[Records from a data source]
↓↓↓
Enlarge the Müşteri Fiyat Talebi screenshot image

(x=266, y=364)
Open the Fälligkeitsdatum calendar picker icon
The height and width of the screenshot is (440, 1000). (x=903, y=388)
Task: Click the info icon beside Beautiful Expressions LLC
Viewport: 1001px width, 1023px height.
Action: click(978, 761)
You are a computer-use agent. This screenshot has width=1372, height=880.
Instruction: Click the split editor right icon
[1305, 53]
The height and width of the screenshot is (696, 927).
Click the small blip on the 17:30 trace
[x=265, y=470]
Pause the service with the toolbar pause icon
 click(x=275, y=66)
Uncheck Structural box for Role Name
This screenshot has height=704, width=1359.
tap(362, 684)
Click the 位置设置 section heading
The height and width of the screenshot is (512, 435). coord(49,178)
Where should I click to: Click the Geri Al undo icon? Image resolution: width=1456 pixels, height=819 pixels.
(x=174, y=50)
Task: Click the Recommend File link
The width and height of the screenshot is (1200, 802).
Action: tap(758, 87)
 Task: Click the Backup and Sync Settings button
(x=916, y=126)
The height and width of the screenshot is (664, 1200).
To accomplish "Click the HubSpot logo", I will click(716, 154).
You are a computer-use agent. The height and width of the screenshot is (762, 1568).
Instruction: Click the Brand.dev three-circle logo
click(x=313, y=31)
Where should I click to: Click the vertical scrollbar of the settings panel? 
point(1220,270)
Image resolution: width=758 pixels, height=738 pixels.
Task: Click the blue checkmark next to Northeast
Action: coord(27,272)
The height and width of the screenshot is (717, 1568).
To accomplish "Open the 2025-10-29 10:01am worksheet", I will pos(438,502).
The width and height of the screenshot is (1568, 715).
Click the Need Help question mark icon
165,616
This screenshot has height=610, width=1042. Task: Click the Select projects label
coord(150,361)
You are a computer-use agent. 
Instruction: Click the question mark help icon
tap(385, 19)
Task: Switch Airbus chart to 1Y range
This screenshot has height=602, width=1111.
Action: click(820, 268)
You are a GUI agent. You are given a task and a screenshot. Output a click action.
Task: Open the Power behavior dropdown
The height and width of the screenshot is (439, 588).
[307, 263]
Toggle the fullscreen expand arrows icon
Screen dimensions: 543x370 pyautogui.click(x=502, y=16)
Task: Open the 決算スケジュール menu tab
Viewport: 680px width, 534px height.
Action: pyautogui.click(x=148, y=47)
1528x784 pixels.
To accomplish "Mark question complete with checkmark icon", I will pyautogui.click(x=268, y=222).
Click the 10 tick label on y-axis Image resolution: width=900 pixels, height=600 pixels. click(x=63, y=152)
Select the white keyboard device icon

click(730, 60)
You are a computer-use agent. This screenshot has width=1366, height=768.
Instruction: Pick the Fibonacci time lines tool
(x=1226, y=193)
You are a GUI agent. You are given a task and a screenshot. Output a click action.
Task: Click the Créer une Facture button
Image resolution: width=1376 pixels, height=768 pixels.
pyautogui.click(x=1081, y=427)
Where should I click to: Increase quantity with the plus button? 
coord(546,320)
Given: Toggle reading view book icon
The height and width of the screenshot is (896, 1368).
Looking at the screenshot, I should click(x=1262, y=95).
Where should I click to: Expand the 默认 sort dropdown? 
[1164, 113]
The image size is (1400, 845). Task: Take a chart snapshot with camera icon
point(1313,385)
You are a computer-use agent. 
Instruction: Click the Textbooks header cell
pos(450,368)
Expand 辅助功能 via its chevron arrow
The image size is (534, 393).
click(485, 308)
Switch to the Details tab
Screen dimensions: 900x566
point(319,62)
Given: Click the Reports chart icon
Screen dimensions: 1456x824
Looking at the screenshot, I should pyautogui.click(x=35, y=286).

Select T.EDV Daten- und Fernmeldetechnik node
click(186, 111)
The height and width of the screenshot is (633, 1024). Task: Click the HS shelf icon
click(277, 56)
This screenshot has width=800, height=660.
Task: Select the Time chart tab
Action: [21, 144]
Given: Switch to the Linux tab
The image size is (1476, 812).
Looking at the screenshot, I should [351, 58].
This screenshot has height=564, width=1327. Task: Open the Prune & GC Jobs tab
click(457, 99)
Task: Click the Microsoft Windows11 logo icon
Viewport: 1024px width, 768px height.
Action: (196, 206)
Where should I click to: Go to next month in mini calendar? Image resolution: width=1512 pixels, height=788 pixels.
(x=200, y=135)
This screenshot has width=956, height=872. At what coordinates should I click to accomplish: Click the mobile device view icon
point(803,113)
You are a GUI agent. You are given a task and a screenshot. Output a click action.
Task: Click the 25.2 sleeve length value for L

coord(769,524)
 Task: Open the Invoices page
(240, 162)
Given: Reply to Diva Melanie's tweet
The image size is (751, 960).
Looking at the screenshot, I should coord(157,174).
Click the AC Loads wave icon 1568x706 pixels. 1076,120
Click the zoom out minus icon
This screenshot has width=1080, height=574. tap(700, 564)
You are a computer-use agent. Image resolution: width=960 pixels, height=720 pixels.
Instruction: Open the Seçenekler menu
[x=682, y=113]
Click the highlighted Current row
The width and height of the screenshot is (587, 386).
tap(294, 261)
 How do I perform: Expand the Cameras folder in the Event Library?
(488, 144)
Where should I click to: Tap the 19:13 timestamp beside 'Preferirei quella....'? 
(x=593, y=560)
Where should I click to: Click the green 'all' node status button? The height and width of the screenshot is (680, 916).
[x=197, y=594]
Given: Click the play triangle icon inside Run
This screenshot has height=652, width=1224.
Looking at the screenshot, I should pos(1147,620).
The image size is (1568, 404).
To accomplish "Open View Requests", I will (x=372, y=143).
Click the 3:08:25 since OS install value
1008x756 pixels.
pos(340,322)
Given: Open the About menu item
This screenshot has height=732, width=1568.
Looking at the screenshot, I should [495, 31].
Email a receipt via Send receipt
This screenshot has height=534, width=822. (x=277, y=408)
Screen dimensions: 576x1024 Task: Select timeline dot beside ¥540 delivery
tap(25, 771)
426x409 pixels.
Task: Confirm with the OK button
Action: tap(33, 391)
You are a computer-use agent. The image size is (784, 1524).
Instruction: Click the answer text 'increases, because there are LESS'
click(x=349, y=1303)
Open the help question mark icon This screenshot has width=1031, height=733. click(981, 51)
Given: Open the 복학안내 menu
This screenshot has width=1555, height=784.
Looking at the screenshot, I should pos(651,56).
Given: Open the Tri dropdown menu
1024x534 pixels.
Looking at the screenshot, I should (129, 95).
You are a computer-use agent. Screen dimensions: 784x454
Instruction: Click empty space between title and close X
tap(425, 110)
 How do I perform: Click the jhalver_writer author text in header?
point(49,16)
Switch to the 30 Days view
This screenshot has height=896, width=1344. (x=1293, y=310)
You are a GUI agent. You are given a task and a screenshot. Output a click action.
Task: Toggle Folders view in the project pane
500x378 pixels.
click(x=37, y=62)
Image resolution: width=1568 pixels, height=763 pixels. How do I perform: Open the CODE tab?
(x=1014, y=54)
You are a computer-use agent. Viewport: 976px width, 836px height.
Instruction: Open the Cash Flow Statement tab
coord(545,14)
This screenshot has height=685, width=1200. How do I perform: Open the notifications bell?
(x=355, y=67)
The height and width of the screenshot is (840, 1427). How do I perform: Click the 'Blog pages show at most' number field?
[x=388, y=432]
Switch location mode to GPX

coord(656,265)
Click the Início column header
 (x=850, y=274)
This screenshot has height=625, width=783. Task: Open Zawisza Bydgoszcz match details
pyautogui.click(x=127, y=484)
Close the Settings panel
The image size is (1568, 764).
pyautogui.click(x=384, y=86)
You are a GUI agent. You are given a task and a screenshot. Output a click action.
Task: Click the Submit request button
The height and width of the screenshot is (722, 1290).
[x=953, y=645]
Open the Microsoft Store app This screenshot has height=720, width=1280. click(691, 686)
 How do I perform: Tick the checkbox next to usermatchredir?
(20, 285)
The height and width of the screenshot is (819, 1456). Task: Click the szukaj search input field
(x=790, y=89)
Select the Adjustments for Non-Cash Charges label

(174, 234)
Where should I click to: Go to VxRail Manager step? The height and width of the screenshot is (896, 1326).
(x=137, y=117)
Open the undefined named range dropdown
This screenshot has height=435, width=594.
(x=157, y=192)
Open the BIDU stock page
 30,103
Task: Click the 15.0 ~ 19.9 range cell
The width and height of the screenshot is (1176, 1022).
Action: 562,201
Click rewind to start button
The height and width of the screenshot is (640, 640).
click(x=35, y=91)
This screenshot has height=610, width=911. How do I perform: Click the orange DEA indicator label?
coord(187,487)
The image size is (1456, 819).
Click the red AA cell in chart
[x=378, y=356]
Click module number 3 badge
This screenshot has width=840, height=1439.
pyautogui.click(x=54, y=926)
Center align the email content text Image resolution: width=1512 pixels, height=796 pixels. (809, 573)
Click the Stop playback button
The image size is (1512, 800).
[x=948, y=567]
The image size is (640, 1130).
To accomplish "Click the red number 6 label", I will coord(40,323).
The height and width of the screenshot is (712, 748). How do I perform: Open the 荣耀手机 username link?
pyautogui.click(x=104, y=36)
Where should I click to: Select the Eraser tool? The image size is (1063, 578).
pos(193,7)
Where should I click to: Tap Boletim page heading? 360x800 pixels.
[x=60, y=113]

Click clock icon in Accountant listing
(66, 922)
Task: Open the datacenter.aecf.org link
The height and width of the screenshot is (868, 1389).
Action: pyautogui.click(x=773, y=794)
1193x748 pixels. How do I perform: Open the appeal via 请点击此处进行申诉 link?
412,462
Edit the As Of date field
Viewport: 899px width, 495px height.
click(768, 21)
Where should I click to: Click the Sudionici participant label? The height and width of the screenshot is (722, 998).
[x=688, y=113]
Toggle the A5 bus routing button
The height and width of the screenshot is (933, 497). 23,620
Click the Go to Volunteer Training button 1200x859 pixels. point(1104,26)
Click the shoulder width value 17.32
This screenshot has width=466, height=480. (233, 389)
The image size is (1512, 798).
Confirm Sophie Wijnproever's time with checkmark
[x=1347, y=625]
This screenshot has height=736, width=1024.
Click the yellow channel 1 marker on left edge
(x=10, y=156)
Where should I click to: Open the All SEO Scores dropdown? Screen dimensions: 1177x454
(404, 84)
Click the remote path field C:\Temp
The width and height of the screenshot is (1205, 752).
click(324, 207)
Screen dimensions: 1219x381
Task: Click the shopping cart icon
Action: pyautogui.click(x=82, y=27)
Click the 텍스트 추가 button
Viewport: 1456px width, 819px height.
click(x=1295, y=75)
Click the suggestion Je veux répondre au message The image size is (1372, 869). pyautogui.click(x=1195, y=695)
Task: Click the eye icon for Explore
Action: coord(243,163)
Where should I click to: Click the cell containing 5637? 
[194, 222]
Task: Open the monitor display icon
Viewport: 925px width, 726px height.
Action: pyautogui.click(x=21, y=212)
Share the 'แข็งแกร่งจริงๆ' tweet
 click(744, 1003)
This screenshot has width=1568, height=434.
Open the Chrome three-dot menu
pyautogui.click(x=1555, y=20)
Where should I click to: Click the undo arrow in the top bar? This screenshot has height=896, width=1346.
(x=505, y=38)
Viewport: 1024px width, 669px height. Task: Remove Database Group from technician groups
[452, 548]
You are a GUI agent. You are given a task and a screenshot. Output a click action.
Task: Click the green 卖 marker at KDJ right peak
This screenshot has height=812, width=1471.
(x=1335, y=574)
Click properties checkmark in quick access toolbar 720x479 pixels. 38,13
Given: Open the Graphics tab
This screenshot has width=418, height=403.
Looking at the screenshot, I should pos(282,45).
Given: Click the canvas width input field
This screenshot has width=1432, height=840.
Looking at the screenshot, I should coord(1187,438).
↑↑↑
Reproduce the records above verbatim, everything from the line containing "Given: Click the Reports chart icon" down to the line containing "Action: [21, 144]", both lines included.

**Correct response:**
Given: Click the Reports chart icon
Screen dimensions: 1456x824
Looking at the screenshot, I should pyautogui.click(x=35, y=286).

Select T.EDV Daten- und Fernmeldetechnik node
click(186, 111)
The height and width of the screenshot is (633, 1024). Task: Click the HS shelf icon
click(277, 56)
This screenshot has width=800, height=660.
Task: Select the Time chart tab
Action: [21, 144]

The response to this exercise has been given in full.